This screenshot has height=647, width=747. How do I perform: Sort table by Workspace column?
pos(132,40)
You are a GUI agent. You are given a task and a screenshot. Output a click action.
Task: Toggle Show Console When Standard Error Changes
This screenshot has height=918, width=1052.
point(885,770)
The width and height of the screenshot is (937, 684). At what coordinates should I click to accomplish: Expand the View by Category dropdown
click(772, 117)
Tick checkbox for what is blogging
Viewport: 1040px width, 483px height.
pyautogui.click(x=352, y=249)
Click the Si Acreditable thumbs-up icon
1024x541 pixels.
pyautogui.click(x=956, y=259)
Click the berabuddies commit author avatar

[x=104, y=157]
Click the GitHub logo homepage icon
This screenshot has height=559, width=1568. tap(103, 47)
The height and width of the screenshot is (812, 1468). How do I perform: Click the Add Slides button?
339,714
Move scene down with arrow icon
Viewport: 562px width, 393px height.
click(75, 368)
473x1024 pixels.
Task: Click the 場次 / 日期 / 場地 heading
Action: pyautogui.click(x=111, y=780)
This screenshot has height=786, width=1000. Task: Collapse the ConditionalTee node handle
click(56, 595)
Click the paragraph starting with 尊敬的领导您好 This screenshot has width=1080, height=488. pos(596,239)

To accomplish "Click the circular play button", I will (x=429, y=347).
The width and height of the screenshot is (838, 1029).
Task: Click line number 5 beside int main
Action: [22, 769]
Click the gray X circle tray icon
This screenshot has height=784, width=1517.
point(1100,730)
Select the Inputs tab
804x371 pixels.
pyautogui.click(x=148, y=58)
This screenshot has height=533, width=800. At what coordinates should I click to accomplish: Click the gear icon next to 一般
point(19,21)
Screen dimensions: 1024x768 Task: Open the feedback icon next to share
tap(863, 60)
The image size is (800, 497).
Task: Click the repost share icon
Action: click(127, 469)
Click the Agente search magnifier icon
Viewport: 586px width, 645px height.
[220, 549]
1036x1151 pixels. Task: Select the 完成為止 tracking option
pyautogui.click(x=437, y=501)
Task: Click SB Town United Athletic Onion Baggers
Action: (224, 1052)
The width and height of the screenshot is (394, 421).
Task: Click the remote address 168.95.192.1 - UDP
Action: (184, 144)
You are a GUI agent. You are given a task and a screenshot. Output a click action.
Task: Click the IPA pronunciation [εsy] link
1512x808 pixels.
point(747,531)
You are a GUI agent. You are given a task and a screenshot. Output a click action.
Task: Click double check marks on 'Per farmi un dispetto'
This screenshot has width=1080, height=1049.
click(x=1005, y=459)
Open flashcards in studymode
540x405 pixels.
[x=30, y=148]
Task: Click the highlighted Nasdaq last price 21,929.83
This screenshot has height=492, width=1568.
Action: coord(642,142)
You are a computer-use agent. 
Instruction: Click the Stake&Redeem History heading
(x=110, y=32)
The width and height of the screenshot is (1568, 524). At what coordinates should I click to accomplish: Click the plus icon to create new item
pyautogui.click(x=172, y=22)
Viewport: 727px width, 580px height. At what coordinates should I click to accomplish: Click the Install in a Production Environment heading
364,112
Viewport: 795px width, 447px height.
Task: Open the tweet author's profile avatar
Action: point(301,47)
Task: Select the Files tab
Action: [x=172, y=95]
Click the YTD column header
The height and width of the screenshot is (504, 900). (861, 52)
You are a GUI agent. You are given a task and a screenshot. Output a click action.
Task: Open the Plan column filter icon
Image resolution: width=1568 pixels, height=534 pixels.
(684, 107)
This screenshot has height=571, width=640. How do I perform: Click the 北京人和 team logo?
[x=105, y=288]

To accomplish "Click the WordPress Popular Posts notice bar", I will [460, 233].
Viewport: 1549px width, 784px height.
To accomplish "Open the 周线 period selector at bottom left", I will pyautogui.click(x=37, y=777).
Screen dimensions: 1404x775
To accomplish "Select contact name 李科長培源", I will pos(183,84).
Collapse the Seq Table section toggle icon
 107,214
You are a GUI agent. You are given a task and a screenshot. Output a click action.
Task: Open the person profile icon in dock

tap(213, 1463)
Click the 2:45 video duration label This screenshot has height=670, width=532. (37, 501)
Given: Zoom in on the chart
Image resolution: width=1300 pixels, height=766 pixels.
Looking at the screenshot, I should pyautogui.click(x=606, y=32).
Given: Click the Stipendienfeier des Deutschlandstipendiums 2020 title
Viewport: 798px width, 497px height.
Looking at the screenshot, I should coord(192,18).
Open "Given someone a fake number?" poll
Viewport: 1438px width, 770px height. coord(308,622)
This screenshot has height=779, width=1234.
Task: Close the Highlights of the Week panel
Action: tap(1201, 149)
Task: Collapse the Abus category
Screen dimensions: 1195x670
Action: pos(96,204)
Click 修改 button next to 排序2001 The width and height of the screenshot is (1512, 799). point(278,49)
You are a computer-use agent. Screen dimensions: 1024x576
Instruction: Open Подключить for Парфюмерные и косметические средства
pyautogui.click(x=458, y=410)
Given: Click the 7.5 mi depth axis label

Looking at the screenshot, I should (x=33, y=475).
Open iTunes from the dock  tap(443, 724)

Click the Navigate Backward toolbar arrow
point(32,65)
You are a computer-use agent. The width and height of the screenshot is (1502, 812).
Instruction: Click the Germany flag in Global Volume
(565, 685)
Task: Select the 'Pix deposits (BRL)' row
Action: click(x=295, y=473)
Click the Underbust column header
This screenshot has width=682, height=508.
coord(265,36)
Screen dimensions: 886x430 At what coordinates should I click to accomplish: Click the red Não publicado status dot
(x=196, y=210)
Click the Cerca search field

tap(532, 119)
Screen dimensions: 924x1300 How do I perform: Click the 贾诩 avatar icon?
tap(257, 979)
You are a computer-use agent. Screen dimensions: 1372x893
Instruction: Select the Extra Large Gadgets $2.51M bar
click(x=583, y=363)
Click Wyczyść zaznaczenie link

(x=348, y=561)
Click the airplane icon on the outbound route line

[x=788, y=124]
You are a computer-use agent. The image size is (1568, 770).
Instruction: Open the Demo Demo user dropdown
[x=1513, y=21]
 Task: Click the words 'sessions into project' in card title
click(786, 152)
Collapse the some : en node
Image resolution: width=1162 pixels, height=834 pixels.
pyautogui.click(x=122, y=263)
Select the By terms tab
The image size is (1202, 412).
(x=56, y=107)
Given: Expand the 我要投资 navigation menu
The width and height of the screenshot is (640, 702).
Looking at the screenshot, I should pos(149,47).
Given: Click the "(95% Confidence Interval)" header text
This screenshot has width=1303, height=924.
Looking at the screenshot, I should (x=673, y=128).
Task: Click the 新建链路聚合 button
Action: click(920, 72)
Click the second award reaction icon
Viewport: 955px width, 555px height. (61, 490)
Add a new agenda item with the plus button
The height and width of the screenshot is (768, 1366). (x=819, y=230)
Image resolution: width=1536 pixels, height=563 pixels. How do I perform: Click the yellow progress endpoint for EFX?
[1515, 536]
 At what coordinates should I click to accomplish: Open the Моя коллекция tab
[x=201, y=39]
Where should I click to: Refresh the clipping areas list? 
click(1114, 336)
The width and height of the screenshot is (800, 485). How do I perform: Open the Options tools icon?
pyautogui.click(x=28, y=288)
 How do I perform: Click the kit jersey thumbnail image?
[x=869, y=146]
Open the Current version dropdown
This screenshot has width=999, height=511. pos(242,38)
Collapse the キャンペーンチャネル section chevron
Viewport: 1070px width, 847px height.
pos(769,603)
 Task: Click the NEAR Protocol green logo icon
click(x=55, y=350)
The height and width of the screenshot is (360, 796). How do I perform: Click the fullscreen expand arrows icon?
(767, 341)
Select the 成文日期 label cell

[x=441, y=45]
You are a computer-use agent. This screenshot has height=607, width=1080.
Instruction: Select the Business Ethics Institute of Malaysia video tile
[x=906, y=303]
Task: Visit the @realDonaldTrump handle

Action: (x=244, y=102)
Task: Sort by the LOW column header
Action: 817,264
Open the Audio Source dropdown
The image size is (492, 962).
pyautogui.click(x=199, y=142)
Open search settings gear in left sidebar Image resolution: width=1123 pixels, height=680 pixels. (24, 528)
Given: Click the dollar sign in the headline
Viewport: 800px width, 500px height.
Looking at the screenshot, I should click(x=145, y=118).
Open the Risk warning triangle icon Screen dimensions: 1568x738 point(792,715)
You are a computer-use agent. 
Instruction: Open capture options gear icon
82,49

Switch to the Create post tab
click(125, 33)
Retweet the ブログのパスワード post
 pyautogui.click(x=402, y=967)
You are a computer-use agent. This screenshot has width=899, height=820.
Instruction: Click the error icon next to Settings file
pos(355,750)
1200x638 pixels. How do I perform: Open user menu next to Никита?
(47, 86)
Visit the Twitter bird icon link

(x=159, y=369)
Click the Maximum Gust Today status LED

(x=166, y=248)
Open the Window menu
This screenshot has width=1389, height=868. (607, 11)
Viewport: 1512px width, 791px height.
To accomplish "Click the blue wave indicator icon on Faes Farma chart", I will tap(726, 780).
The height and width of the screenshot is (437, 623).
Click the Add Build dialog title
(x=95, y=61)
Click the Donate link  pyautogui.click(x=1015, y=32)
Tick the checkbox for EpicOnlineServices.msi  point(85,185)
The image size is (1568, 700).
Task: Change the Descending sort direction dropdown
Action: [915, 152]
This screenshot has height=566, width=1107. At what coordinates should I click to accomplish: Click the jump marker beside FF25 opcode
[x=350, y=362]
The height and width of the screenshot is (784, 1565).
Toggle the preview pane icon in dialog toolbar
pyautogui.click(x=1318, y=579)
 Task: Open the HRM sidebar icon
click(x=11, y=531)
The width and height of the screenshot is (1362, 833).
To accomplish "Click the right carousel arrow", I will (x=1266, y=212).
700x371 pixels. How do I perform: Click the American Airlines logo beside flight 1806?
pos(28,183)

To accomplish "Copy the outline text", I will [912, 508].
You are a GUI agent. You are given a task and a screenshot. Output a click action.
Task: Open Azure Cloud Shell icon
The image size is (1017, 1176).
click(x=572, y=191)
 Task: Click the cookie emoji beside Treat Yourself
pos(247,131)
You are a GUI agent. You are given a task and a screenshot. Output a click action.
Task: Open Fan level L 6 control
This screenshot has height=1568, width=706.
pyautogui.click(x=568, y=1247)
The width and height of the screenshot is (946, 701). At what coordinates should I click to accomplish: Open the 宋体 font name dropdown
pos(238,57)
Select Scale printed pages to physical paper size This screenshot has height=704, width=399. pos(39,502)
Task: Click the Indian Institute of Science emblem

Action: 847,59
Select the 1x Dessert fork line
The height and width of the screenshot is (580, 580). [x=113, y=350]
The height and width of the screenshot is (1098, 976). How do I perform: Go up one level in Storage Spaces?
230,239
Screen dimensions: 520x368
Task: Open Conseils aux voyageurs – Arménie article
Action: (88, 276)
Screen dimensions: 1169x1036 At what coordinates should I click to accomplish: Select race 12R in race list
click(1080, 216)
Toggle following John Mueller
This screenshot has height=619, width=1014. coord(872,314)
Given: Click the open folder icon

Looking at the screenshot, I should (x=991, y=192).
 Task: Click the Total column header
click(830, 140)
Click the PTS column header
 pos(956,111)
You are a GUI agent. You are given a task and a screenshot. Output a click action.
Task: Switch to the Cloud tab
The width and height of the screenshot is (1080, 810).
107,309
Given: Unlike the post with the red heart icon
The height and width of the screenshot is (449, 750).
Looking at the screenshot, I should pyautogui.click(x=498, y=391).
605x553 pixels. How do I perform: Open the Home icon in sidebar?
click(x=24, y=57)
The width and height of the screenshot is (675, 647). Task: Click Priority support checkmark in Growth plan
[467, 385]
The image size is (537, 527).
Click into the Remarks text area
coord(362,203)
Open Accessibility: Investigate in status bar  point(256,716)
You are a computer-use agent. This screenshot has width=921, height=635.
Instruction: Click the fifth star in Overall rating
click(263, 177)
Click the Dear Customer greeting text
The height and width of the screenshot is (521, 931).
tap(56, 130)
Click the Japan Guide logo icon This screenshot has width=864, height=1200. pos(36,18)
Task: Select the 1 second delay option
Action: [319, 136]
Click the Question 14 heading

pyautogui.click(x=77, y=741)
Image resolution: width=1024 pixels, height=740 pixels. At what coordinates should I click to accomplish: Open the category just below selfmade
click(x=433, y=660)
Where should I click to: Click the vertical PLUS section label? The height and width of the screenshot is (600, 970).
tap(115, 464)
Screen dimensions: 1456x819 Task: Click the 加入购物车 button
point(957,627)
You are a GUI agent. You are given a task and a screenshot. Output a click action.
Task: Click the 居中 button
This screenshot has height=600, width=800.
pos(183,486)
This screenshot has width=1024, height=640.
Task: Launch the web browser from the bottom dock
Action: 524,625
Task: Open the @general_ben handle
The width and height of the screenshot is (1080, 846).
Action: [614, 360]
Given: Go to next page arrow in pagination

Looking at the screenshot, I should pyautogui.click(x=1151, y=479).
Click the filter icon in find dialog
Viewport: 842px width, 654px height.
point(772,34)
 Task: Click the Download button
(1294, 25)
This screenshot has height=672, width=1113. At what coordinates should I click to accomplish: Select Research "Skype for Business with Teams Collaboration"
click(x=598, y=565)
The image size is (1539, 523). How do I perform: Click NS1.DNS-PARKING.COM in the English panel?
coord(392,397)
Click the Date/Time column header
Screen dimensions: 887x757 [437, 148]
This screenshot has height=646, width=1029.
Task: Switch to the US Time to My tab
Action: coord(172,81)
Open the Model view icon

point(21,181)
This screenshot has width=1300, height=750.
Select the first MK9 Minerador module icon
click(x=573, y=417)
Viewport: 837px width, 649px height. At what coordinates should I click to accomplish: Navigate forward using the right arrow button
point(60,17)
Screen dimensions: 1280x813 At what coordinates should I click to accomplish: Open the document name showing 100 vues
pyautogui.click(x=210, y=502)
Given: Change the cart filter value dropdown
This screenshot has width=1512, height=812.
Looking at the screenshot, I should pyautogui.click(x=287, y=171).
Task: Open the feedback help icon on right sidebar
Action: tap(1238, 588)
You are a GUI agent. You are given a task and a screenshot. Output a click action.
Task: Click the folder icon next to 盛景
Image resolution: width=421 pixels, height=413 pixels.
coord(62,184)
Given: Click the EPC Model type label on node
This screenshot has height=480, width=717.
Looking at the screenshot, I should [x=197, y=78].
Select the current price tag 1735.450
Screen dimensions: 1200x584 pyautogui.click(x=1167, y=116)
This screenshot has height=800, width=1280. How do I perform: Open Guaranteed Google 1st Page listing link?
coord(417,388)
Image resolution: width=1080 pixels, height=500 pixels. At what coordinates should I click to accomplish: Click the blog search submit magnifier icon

— WHAT NEEDS TO BE DONE —
The number of lines in the listing above that contain "left" is all that should be stated.

— RESULT OF THE TASK —
2